Alors, Adam s’en va-t-en guerre et nous avec lui pour tenter de comprendre et reconstituer les évènements qui l’ont conduit là avec pour seule arme sa réflexion menée à partir des conversations et des sons qu’il perçoit ainsi que d’une image récurrente, bribe de souvenir qui peu à peu va se préciser…

«  La voix en subjectif sur le mode du « je » crée une intimité avec les mots mais cette intimité avec l’ombre, avec l’absence de lumière crée forcément quelque chose de l’ordre de la sensation et peut-être même de l’émotion.« 

L’objet livre, énigmatique boîte noire

Tel certains ouvrages de Soulages, l’album est entièrement noir, d’un noir profond. Le titre ? Noir sur noir. Le texte de la quatrième de couverture ? Noir sur noir. La tranche du livre ? Noire. Seuls le code barre et le logo de Delcourt qui à cette occasion a viré du rouge au gris apporte une nuance à ce noir qui envahit tout.

A nous de décrypter ce qu’il contient telle la boîte noire qui permet de reconstituer ce qui s’est passé avant le crash d’un avion. Boîte noire ou monolithe noir de 2001, odyssée de l’espace ou encore œuvre d’Anish Kapoorune stèle verticale en grès, sur laquelle est plaquée une tablette noire qui s’intitule « Adam » … les références sont multiples, artistiques comme scientifiques, les deux domaines de prédilection de l’auteur.

Marc-Antoine Mathieu, maître ès expérimentation ludique

Cela fait maintenant plus de trente ans que MA Mathieu expérimente et joue avec les codes de la bande dessinée à travers une œuvre en noir et blanc. Tout a commencé au début des années 90 avec « L’origine« , premier volume de ce qui deviendra Julius Corentin Acquefacques, prisonnier des rêves la fameuse série qui l’a rendu célèbre dans laquelle la bd elle-même devient personnage.

→ Données enregistrées:
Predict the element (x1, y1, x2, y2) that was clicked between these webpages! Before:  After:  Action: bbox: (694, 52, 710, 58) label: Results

→ Consignes:
**a.** D'après le texte sur l'album de Marc-Antoine Mathieu, quels éléments apportent une nuance au noir de la couverture ?
**b.** Dans le texte sur l'album de Marc-Antoine Mathieu, transformez en liste le paragraphe qui commence par « Tel certains ouvrages de Soulages » en conservant ses faits principaux.
**c.** Reprenez le texte sur l'album de Marc-Antoine Mathieu après sa dernière phrase.

→ Réponses:
**a.** Le code-barres et le logo de Delcourt, passé pour l'occasion du rouge au gris.

**b.**
- Comme certaines œuvres de Soulages, l'album est entièrement noir, d'un noir profond.
- Le titre et le texte de la quatrième de couverture sont noir sur noir.
- La tranche du livre est noire.
- Seuls le code-barres et le logo de Delcourt, passé du rouge au gris, nuancent ce noir.

**c.**
Adepte de l’Oubapo, Marc-Antoine Mathieu, n’a depuis cessé d’explorer les champs du possible sous toutes ses formes graphiques et narratives. Pour lui, « créer, c’est mener une série de tâtonnement, d’expérimentation » et « errer de manière à ce que le hasard à un moment donné se présente. » 

Son errance est également nourrie de lectures dans le domaine des sciences surtout mais aussi la littérature, la poésie, l’art en général où il va puiser de quoi faire fonctionner la machine.

Alors expérimentation oui, mais expérimentation extrêmement ludique se jouant des codes graphiques et narratifs et nous faisant dériver dans les limbes de l’espace-temps.

Thriller psychologique, Deep me relève du genre de l’enquête, du policier mais pas que. Il implique aussi de la part du lecteur une participation active dans l’investigation au sens policier mais aussi au sens métaphysique, au sens de plaisir ludique et littéraire qu’on peut prendre à comprendre le fonctionnement du monde dans lequel on est plongé et se forger ainsi son propre point de vue.

Enfermement dans le propos mais contrairement à ce qu’on pourrait croire au prime abord, pas dans la forme. Selon l’auteur, iI y a deux formes d’enfermements en bande dessinée : celui évident de l’enfermement des cases, mais aussi l’enfermement dû au dessin figuratif : l’enfermement graphique des personnages, des décors qui bouchent l’horizon et empêchent le lecteur d’aller voir au-delà d’un décor quelque chose qui serait ailleurs. Avec ses cases noires, Marc-Antoine Mathieu nous conduit vers cet ailleurs.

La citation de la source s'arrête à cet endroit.